## QUOTED TEXT
How might the fields of education and culture better support each other? This book is going to seek some initial answers to that question, both utopian and practical. Of course, as soon as you mention culture these days, many reach for the more skeptical query, whose? Cultures, we are reproved, belong to disparate groups with interests in excluding, dominating, or protecting themselves from others; these interests necessarily shape and find expression in any cultural work. As a first step toward opening education to this tense diversity, then, we should be upfront about the specific cultures, and interests, we each represent. I ought to declare the one or ones with which I identify and how they stand in relation to others.
So let me start there. As I see it, my culture emerged out of experiences in the early 1970s while attending college at the University of Chicago. The sixties counterculture appeared to be changing everything, and I was eagerly trying to catch up. More than Dionysianism, this culture represented for me a refusal to settle for the functional compromises associated with “adulthood,” and a commitment to the experimental life. Still, I remained retrograde enough to attend classes and the ones that affected me the most, ironically, were those devoted to the Establishment's classic texts, “the best that has been thought and said.” I found the whole idea of a Great Conversation about what it means to be human inspiring; it revealed something universal and eternal about my most fundamental quandaries and reassured me that in my loneliest moments I was in the company of seers.
A traditional high culture and an avant-garde populist one: yes, I did worry about being torn apart by my attractions to both of these, and my betrayal of each. But that worry also excited my imagination of what these cultures could have to say constructively to each other; it made me feel like I had my hands on some crucial koan. Probably one reason I took seriously even these cultures' most hyperbolic ideals is that I wanted their combined contradictions to come into acute focus. I suspected that if I could in a manner reconcile them, or at least bring them into sustained dialogue, I would find there my authentic self.
The Great Books and the Grateful Dead? I must be joking if I am claiming these as my culture today. Unless I am some kind of reactionary, surely I have unlearned the naïve pretensions and ideological collusions of such works by now and have outgrown the communities that once revered them—communities that themselves have largely passed away. Would I deny that most of what currently hypes itself as countercultural is merely, as Thomas Frank would put it, fashions in commodified dissent?1 Or that Western high culture is based on the Imperial Monologue? Has my learning been somehow stuck in time, my culture mere nostalgia for daydreams of the tuition-paid moratorium?

## DATA SECTION
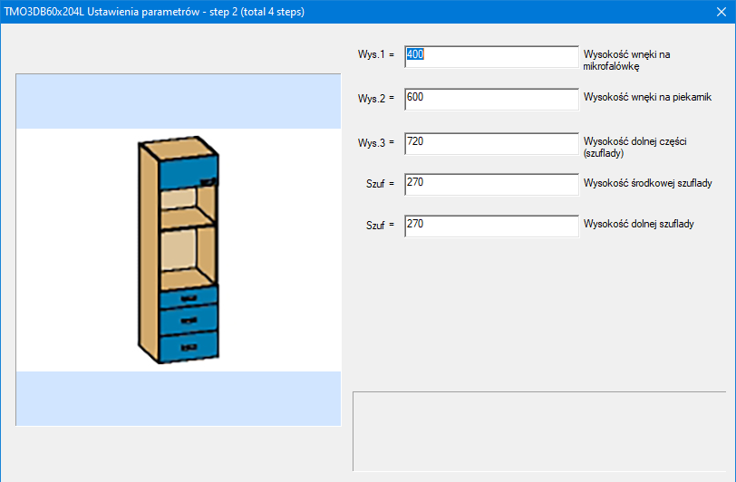Viewport: 736px width, 482px height.
Task: Select the bottom blue drawer in preview
Action: (x=189, y=344)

## TASK REQUIREMENTS
• A. In the passage on education and culture, at which university did the writer attend college in the early 1970s?
• B. Retype the passage on education and culture word for word, everything from "A traditional high" down to "my authentic self.".

## EXPECTED RESULTS
• A. The University of Chicago.

• B.
A traditional high culture and an avant-garde populist one: yes, I did worry about being torn apart by my attractions to both of these, and my betrayal of each. But that worry also excited my imagination of what these cultures could have to say constructively to each other; it made me feel like I had my hands on some crucial koan. Probably one reason I took seriously even these cultures' most hyperbolic ideals is that I wanted their combined contradictions to come into acute focus. I suspected that if I could in a manner reconcile them, or at least bring them into sustained dialogue, I would find there my authentic self.